- Stated goal a -
Please say what stands on the hill at the end of the island in the blog text below.

- Extract to read -
============================================================
No peace in the nap.

I woke to the sound of a 5 year old pigtailed girl playing with rocks and a Coca Cola bottle.  How easily children amuse themselves with just rocks and a Coke bottle!  Not feeling any lighter, I walk towards the hill at the end of the island.  Perched on this hill is an old Ching Dynasty cannon fort dating back to the 17th Century.  Through a series of boardwalks and trails, I findmyself circling upwards, past a lighthouse to the fort. 

It was 5pm, and the sun was setting.  There was a light breeze on my face.  I found a perfect corner bulwark with a near 270 degree view of the horizon, and watched the sun set over an hour.  Through the shades of purple and orange, my thoughts transformed from chaotic emotional distortion to calm and clarity.  Accompanied by deep breaths and a mental replay of Porcelain by Moby, I received one of the most amazing gifts from mother nature; a gift we oft take for granted.

We live in an ever-urbanized environment.  The digitization of our lives make us turn more inwards.  This unnatural course accumulates unknown tensions that clandestinely permeate our emotional wellbeing.  Stop for a moment and hear the call of nature.  If you happen to feel an unexplicable downturn in emotional wellbeing, I suggest paying a visit to our old friend, the Sunset. 

I found peace today.

Being Run Over by a God

February 13th, 2006 by yuta10

My fellow Kaohsiungese friend, Pieter Vorster, inspired me to drive to YanShuei for the local version of the lantern festival.  The Lantern Festival occurs a few weeks after Chinese New Year, and under normal circumstances is painted with the imagery of a sea of children running along public grounds with handheld lanterns lit by tea candles.  Contrastingly in YanShuei, the town celebrates the worship of the war gods with an open invitation to fire off as many bottle rockets as possible …. at the attendees.
============================================================
- Data for this task -
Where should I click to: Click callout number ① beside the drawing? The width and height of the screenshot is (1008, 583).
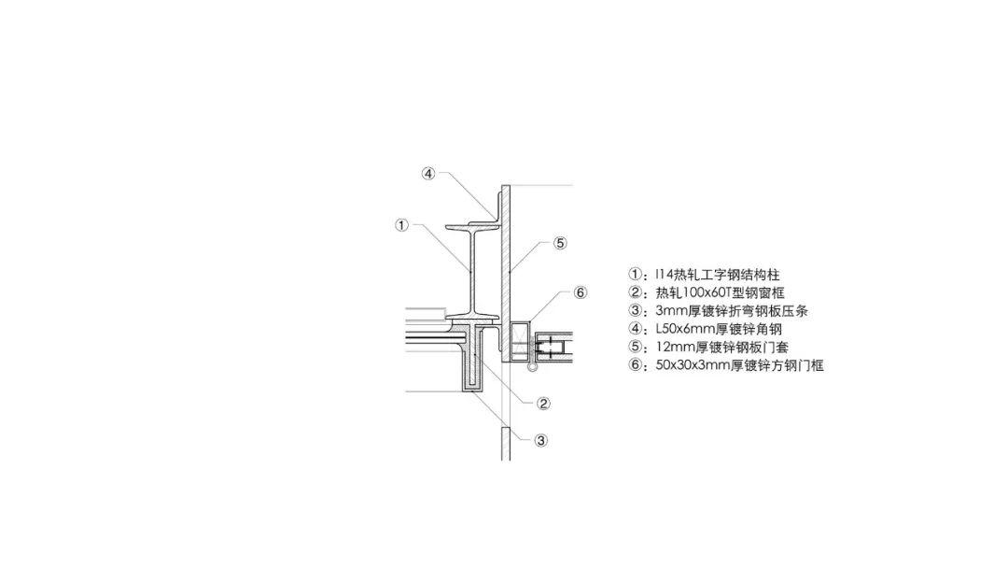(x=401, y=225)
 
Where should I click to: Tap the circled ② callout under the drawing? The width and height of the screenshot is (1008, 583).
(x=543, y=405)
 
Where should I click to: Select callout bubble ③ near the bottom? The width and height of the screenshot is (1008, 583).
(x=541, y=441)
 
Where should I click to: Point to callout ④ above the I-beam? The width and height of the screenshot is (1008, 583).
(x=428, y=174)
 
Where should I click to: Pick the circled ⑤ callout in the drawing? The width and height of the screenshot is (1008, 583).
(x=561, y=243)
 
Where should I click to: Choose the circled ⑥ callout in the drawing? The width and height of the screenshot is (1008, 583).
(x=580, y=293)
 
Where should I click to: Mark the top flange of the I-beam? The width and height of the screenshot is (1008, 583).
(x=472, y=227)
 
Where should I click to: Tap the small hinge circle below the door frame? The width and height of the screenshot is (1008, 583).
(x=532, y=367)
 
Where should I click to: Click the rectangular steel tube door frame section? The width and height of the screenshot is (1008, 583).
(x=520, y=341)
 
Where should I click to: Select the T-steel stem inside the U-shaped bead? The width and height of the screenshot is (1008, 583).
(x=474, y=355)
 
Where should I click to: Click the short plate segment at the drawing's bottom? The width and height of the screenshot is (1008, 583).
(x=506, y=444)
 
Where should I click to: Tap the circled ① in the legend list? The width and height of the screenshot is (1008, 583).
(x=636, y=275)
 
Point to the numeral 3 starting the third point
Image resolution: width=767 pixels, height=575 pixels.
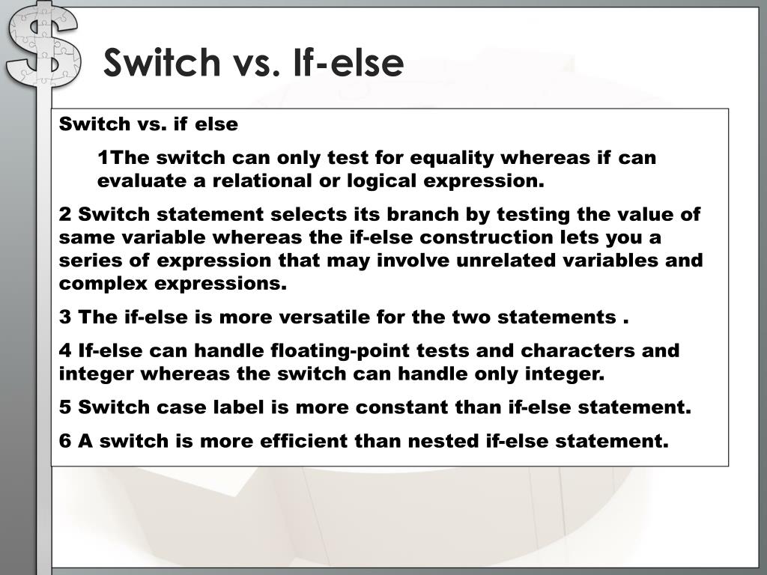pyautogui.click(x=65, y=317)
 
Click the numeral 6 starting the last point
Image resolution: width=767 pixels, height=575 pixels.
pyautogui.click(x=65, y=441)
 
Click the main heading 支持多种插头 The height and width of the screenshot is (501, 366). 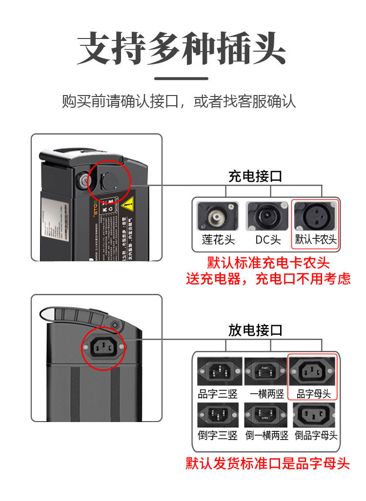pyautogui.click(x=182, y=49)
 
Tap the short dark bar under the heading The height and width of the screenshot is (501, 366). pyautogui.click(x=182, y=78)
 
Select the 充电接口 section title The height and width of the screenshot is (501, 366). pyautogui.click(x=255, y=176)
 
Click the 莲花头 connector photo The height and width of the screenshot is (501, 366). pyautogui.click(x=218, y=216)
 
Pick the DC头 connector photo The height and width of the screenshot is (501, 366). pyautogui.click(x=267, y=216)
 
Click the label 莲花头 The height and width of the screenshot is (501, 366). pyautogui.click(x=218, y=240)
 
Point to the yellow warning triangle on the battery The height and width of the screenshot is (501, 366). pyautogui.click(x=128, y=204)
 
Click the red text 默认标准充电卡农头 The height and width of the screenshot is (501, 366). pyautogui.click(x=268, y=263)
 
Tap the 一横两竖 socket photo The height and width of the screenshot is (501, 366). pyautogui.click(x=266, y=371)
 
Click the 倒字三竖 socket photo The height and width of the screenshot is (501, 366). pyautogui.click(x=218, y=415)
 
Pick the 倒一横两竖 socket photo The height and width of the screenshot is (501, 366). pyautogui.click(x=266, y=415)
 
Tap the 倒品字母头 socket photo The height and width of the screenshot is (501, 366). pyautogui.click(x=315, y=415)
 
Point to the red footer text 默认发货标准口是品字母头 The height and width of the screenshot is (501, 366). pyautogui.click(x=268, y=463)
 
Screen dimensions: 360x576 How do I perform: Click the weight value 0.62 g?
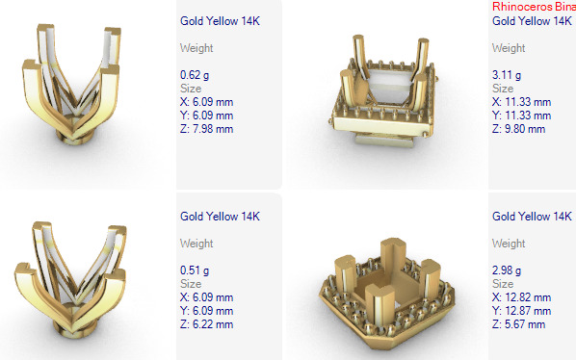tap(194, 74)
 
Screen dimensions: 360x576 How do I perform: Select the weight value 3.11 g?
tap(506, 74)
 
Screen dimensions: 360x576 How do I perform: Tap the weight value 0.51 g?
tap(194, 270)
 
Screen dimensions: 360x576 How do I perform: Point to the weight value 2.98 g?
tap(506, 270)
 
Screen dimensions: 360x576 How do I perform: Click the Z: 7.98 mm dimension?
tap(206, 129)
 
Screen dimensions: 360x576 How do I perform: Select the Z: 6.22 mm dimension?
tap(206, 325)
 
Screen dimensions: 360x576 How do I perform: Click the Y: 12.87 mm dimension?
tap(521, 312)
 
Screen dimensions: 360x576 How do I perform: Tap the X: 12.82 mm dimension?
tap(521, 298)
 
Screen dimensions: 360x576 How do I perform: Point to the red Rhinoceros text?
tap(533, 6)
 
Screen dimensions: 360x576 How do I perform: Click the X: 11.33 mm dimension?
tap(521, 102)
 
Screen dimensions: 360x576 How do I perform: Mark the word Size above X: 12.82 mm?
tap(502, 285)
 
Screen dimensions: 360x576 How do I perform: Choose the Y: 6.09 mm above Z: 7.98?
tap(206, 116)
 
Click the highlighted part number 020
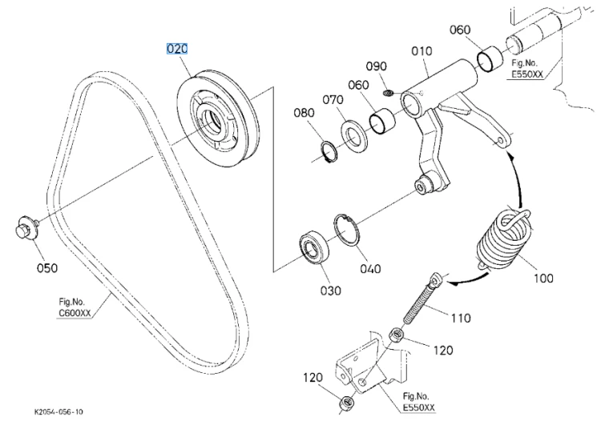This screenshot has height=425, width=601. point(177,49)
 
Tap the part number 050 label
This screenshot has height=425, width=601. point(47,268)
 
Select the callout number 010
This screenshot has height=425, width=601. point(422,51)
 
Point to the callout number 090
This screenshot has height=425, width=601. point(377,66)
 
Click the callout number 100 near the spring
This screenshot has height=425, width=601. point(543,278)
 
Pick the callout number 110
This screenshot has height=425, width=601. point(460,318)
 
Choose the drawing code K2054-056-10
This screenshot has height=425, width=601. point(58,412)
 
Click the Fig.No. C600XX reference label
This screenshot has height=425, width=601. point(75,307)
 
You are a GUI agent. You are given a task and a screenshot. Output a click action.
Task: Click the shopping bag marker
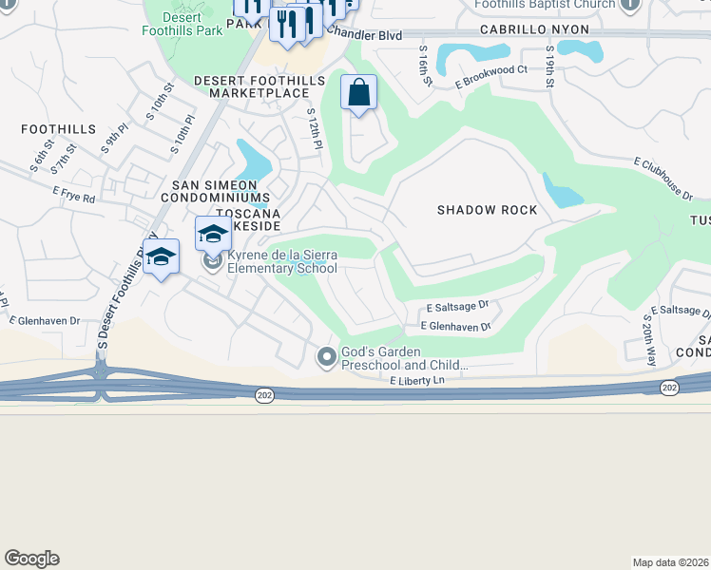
============================================================
- Stated goal b -
Copy out the entries starting at the line containing "Where should I click to: Select callout" and ending at the line containing "(x=428, y=174)", renaming "callout" to "marker" and changing nothing else. Give only those lines.

- Correct result a -
An old Ching Dynasty cannon fort dating back to the 17th Century.

- Correct result b -
Where should I click to: Select marker bubble ③ near the bottom? The width and height of the screenshot is (1008, 583).
(x=541, y=441)
 
Where should I click to: Point to marker ④ above the I-beam? The width and height of the screenshot is (1008, 583).
(x=428, y=174)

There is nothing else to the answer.